**EXCERPTED PASSAGE**
- - -

While Barnard said he wasn’t surprised that Kerson has said he would appeal, he called Crawford’s reasoning “sound,” and said the lower court ruling is likely to stand.

In a statement, Kerson’s lawyers, Steven Hyman of New York and Richard Rubin of Barre, Vt., asserted that Crawford ignored the clear intent of VARA, which is “to preserve our cultural history and protect the honor and reputation of the artists who contribute so much to that history.”

In this view, VARA encompasses more than the cut-and-dried circumstances under which the murals can be hidden, but the question of what is lost when public art is removed from view. VARA takes into account the moral rights of an artist not to have their reputation or honor diminished by the treatment of their work.

“The Law School’s unyielding intent to entomb these murals — acknowledged to be of recognized stature — behind a wall so that they can never be viewed again is clearly both an affront to Mr. Kerson’s honor and reputation, and to the values intended to be preserved by the Visual Artists Rights Act,” Kerson’s lawyers said in their statement.

An appeal would bring the mural dispute to the scene of a VARA case that Hyman, a former president of the New York chapter of the American Civil Liberties Union, argued a few years ago. He represented Arturo Di Modica, who created the Charging Bull sculpture in lower Manhattan that’s become a symbol of Wall Street confidence. After Fearless Girl, a bronze statue of a young girl, was installed facing the bull, Di Modica filed suit, charging that his copyright and his rights under VARA had been infringed, as the statue of the girl had changed the meaning of his work. Fearless Girl was moved in 2018, resolving the dispute.

- - -

**GIVEN INFORMATION**
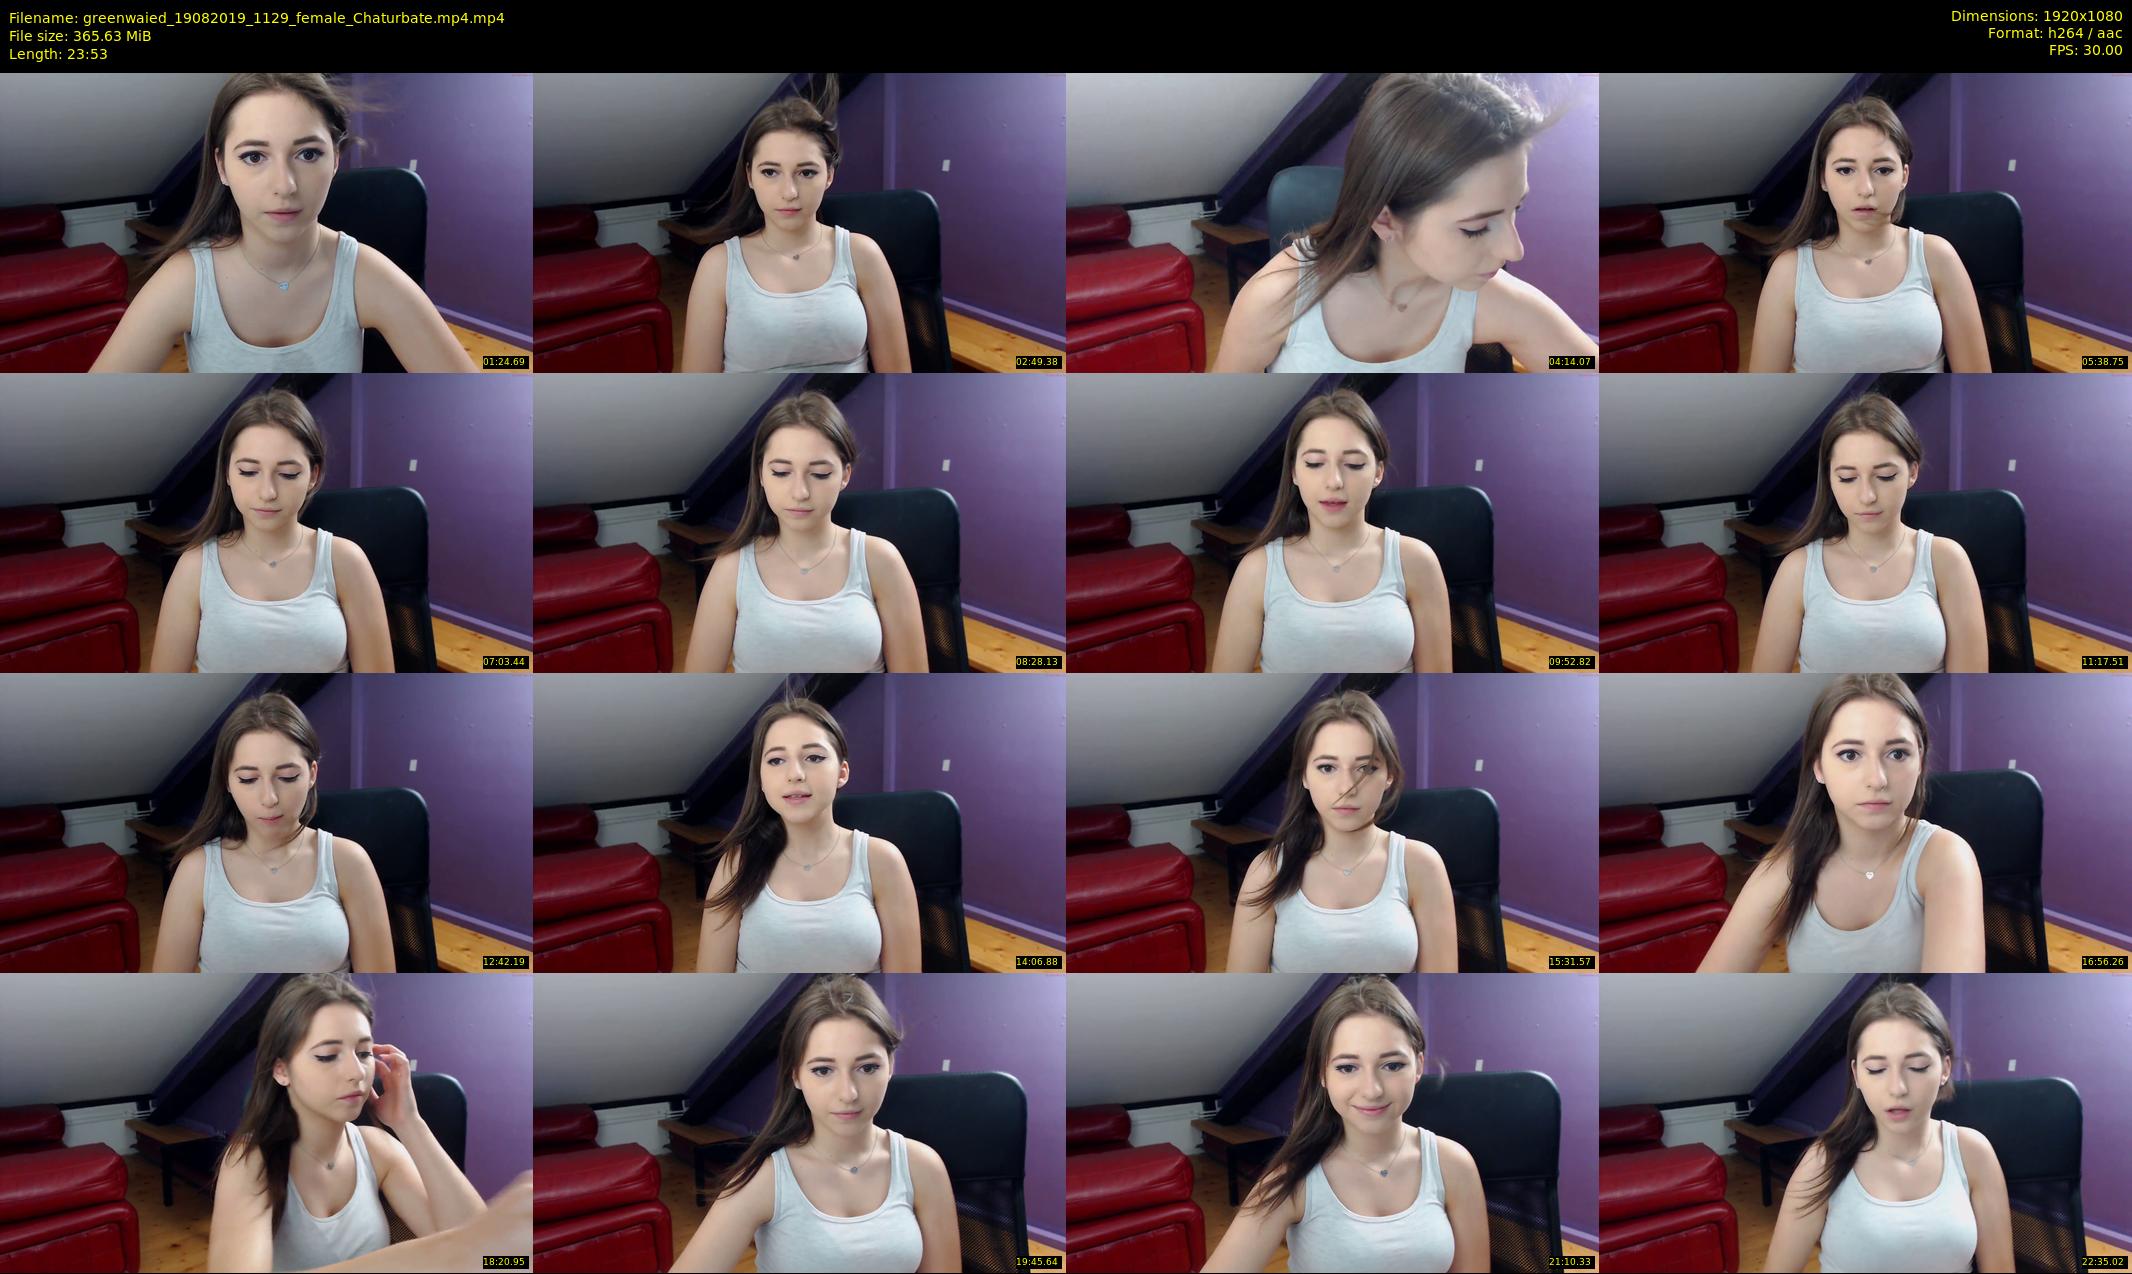Select the frame at 11:17.51
The width and height of the screenshot is (2132, 1274).
coord(1865,522)

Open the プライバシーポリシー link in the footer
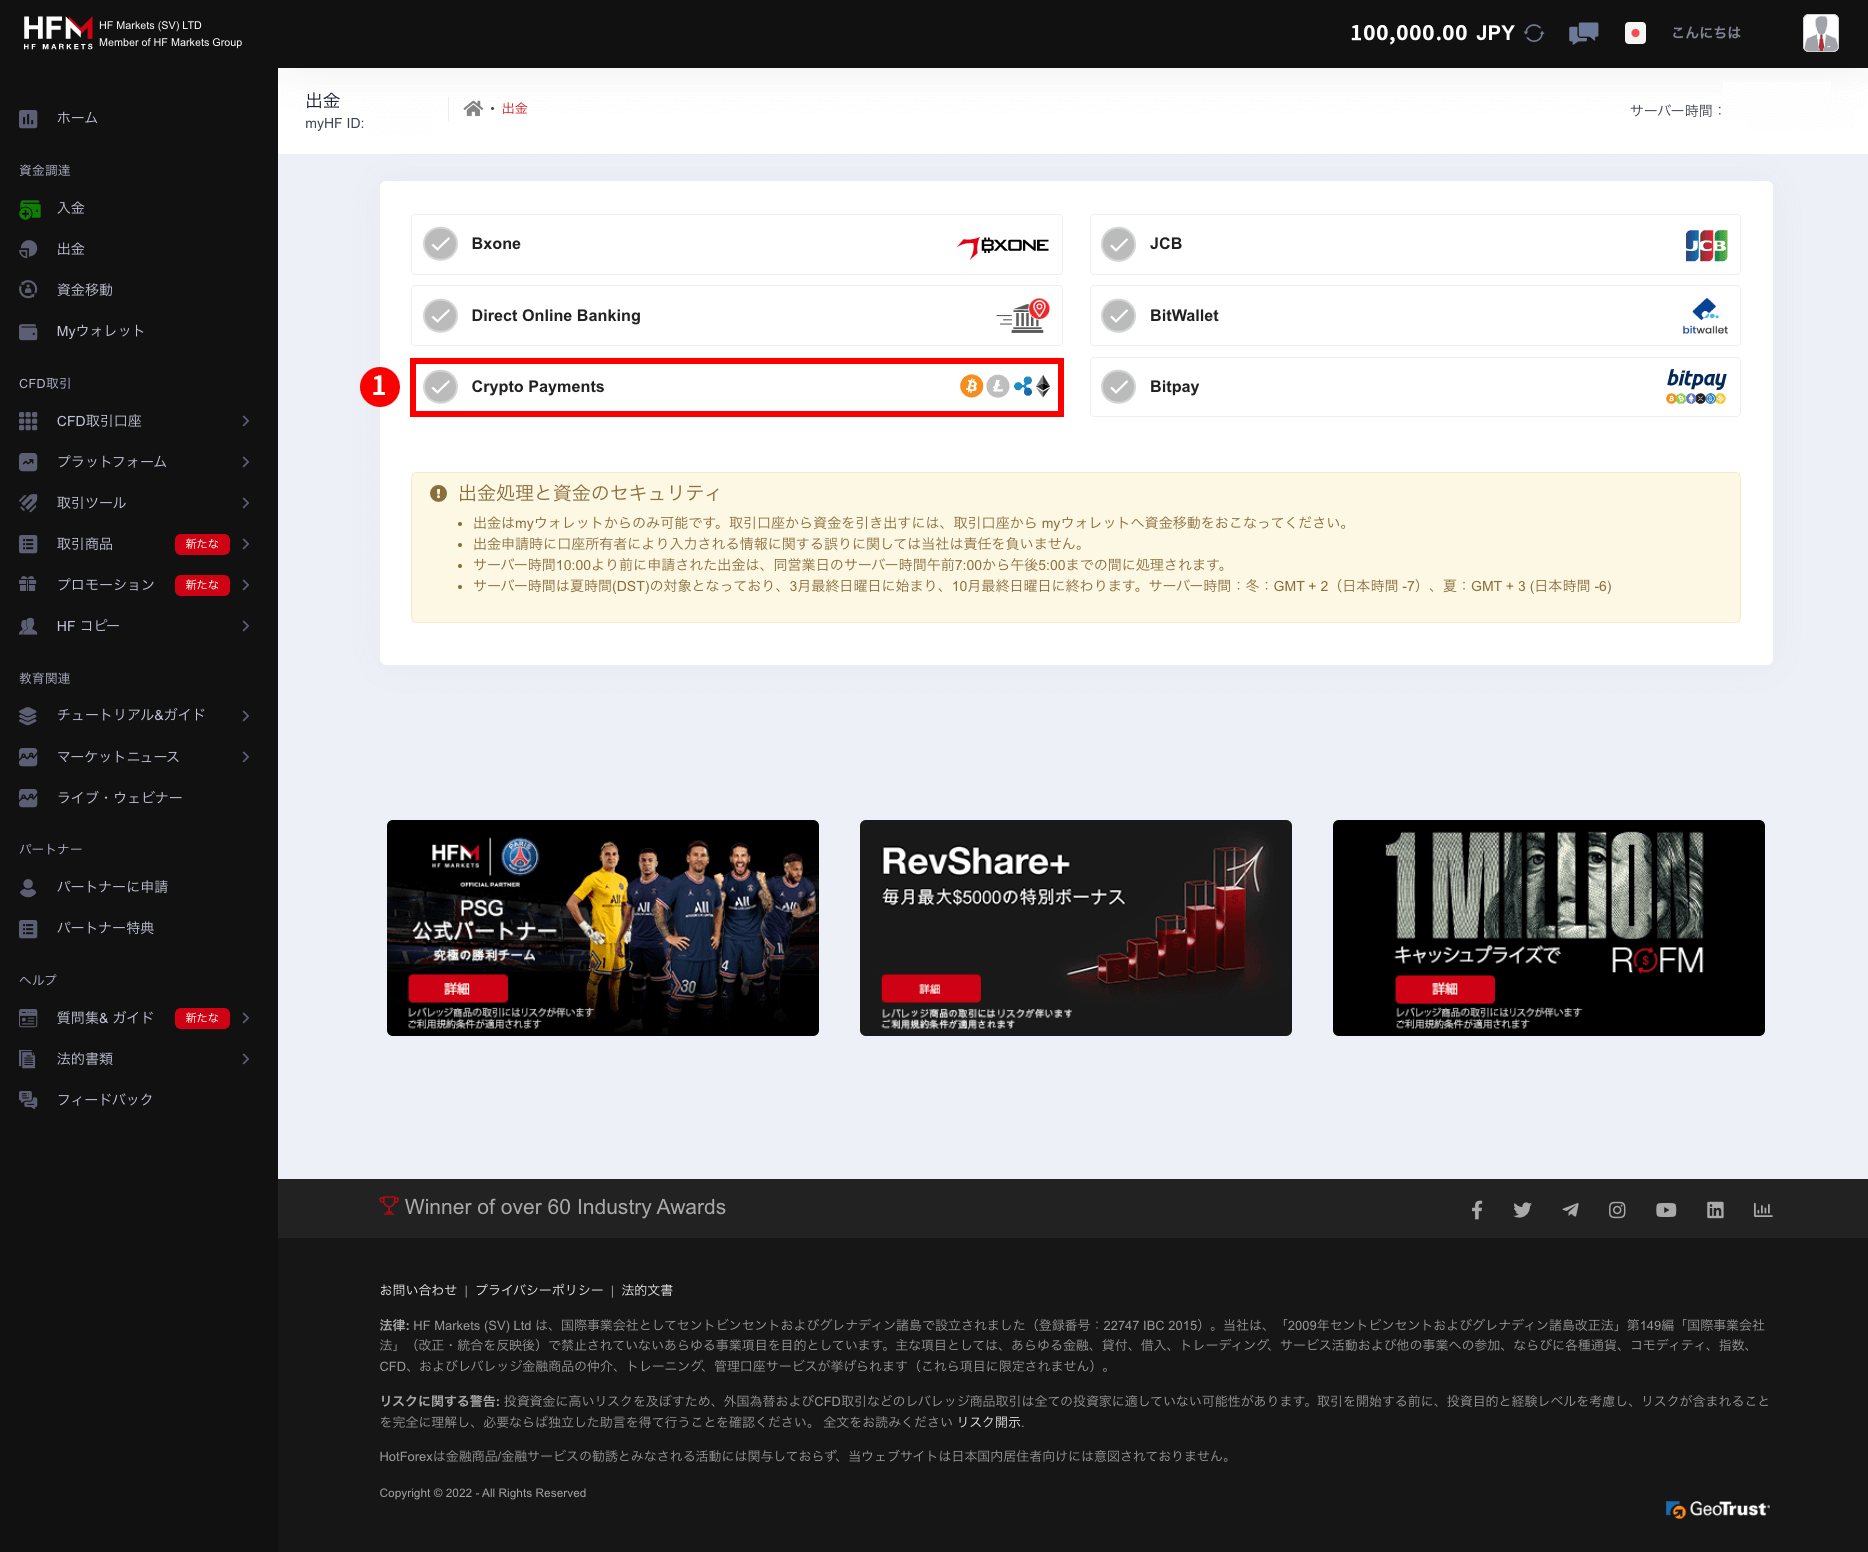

- - -

**WHAT IS ASKED**
In the passage on the mural dispute, who are Kerson's lawyers? Please answer in one sentence. The data above comes from a separate source.

**EXERCISE SOLUTION**
Kerson's lawyers are Steven Hyman of New York and Richard Rubin of Barre, Vt.